We are assuming that the Actions table records externally-observed blocks and unblocks, which it doesn't yet. We could record these from the Streaming API and/or by looking at the differences each time we fetch someone's blocks from the REST API. Most likely we want both, but the REST version should have priority since it is the best way to be resilient to short downtimes. With the Streaming API, any blocks and unblocks that happen while stream.js is not running get dropped on the floor. With the REST API the only time we would fail to notice a block or an unblock is if the action was executed and then reversed before the next time we fetch updated blocks. The disadvantage of the REST API is that we may not fetch updated blocks for up to 24 hours, and so the timestamps on the actions may be misleading. In either case we need to be aware that when Block Together takes an action, that action will also be echoed back to us through the API. We should take care to collapse that external action with any recently updated Actions marked as 'done'. There may also be race conditions. It's possible that after executing a Block Action, actions.js attempts to write the updated status for that Action in the database, but that attempt gets put on an unusually long event queue and is not executed for a few seconds. Meanwhile the event is echoed back from the Streaming API and, finding only a pending action, gets added to the Actions table. So both 'pending' and 'done' should be collapsed with external actions. External actions will have cause = 'external', and cause_uid = none.

When determining block / unblock events via the REST API, we have to be aware of suspensions and deactivations. If an author is blocking an account, and that account is not listed next time we request blocks from the REST API, it could be because the author unblocked the account, or because the account is now suspended or deactivated. When calculating block diffs, we should make sure to call /users/lookup for accounts that appear to have been added or removed. If the lookup returns 404, we know the account was suspended or deactivated and shouldn't be added as an Action. Similarly, an account may suddenly show up as blocked when we request blocks, but that may only mean that the account was blocked and deactivated, but recently reactivated.

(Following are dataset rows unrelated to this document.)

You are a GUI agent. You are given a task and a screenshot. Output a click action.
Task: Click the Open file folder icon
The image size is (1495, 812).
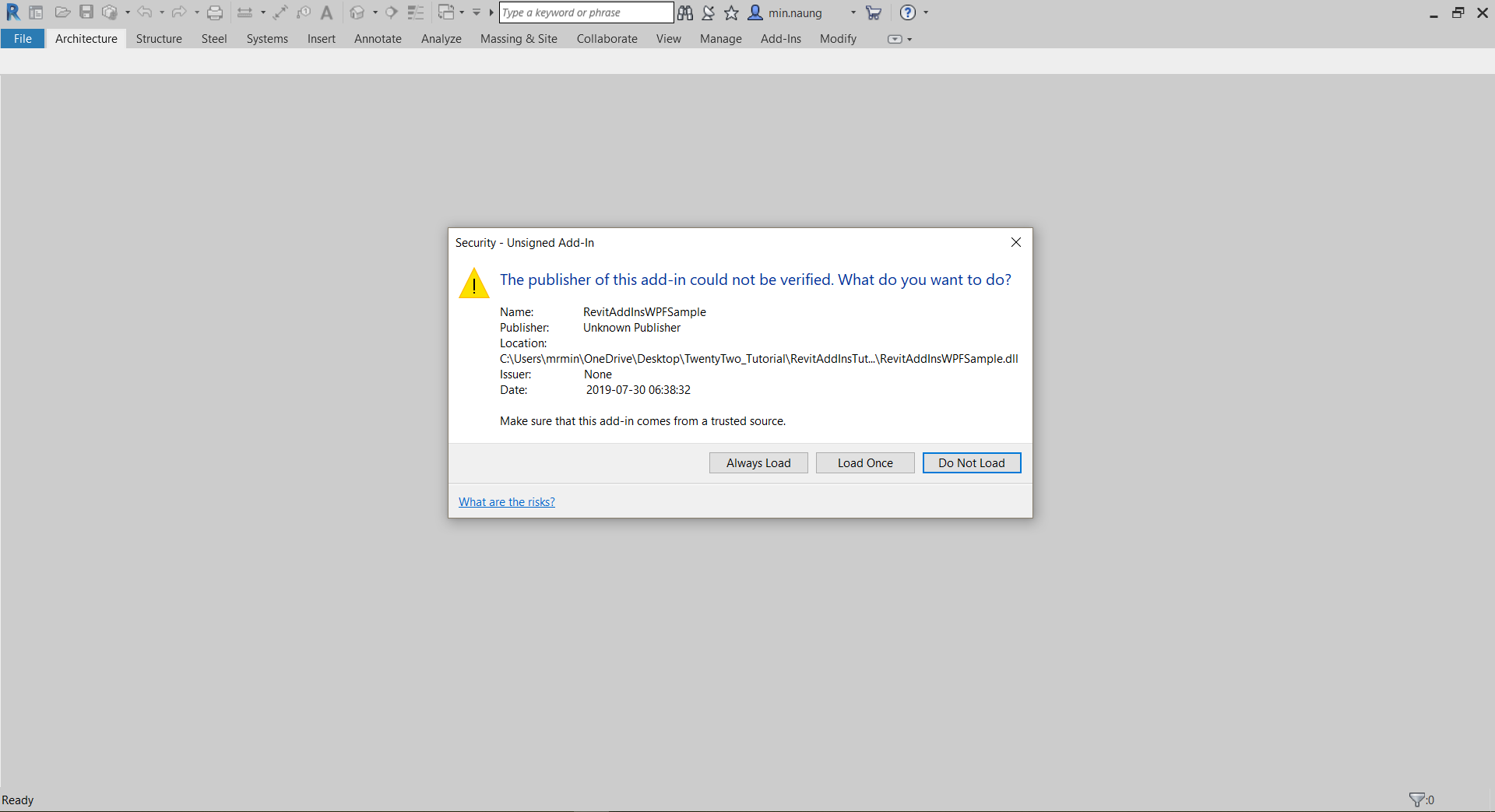click(62, 12)
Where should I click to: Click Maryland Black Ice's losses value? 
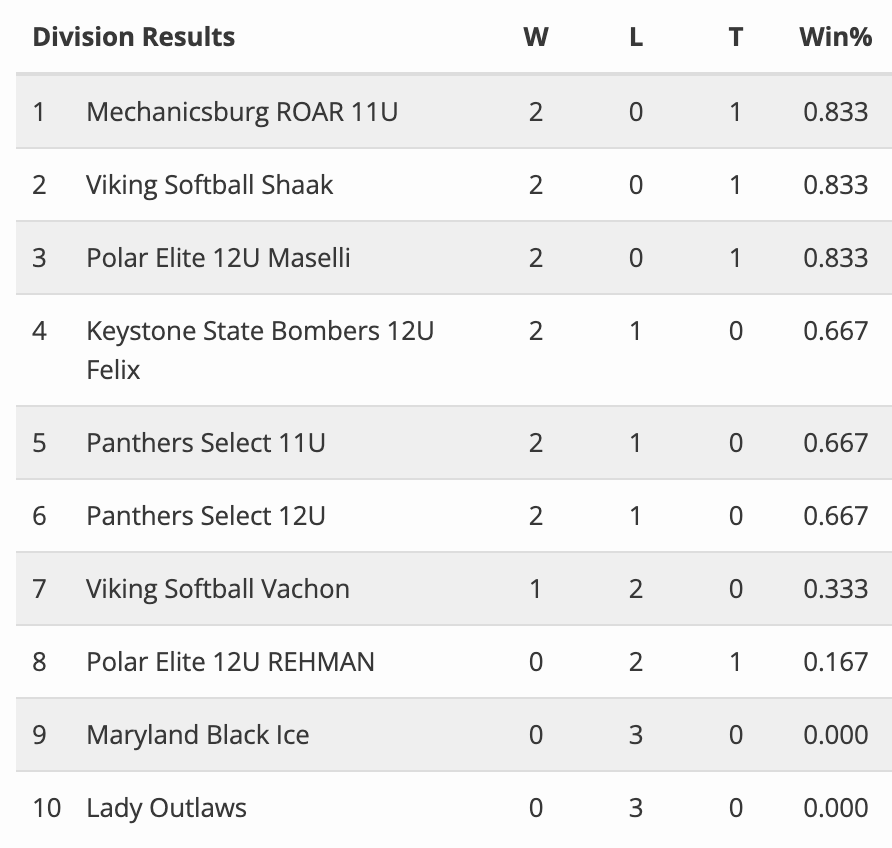tap(636, 735)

We have limited ability to detect this situation, since accounts that an author blocked before signing up for Block Together can later reactivate, looking like a recent block, but these are probably fine.

Over time authors will block increasingly large chunks of accounts that are suspended or deactivated. If we retain a record of these "ghost blocks" and incorporate them into BlockBatches, we would need to call /users/lookup on every block update, even if there was no change in the user's blocks. Instead, we should always treat a BlockBatch as a simple representation of the latest results from the Twitter REST API. That way, when a blocked account disappears from the next fetched BlockBatch, we do the /users/lookup once to disambiguate suspension / deactivation vs unblock, and we're done. The next fetched BlockBatch will also not contain that user, so there will be no diff to check. After checking a diff, we will insert a record of that diff in the Actions table and potentially in a shared block list table. It's possible for Block Together to be restarted between when we finish fetching a fresh BlockBatch and when we finish checking any diffs. We should use the `complete' flag on BlockBatches to control for this. A BlockBatch is not considered complete until all diffs have been checked and stored as necessary. Storing the diffs an the `complete' flag should be done in an SQL transaction to avoid inconsistency.